Eventually, if the network issue is not resolved before a timeout window expires, the connection attempt is considered failed and an error results.
Important
The default timeout used by Deephaven in its clients is 2 minutes.
Treating network connectivity issues always as potentially transient failures is very useful in terms of making deployed infrastructure, client and servers resilient.

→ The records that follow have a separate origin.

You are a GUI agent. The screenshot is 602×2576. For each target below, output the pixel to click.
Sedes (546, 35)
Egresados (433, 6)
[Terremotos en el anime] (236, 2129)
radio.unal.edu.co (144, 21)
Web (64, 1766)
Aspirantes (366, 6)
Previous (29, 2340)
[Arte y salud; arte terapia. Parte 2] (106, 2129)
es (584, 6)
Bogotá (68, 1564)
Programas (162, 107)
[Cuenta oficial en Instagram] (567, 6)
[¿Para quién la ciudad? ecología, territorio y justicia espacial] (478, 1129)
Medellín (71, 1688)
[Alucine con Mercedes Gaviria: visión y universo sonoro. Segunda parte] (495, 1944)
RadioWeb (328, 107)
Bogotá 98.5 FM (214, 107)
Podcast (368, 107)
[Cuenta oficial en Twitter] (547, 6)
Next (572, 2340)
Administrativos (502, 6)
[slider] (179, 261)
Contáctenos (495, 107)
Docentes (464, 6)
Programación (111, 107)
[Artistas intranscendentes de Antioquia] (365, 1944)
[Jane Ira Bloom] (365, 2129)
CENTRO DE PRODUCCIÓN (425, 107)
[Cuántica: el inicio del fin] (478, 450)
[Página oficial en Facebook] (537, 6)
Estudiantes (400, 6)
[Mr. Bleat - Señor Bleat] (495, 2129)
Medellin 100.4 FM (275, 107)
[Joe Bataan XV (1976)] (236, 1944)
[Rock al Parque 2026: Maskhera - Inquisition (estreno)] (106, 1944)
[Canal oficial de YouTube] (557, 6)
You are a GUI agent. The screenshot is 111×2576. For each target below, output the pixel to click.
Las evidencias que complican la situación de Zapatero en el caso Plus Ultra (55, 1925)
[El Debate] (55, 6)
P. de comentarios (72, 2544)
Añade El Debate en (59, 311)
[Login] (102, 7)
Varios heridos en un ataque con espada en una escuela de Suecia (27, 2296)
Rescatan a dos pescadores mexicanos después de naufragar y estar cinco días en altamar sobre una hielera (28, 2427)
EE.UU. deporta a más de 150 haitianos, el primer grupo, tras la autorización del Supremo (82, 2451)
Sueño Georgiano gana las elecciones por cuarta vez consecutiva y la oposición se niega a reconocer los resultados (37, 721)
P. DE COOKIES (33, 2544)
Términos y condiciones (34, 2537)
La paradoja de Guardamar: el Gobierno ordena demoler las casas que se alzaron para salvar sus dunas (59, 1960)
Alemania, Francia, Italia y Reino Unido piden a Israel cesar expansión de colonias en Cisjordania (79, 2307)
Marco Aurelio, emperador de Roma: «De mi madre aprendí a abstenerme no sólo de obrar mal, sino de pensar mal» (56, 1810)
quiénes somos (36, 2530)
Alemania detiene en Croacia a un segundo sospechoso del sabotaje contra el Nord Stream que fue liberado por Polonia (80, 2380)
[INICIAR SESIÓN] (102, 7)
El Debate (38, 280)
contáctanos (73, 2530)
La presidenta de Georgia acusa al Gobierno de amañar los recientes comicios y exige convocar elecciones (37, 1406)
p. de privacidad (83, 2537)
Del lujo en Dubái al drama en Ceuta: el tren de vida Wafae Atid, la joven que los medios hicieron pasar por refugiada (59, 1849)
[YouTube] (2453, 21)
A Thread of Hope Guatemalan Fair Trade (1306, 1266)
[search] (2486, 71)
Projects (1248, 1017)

From the point of view of interactive use however, it results in some opaqueness for users: if there is a network failure, trying to start a client may look like it just 'sits there' for two minutes before complaining.
Tip
It can help in debugging network and connectivity issues to set the
GRPC_VERBOSITY
environment variable before starting an R session. The possible values are info
and debug
(debug
provides more details,
while being more noisy/chatty).
Setting GRPC_VERBOSITY
prints details of
gRPC
connection establishment, including SSL authentication
and certificate validation to standard output.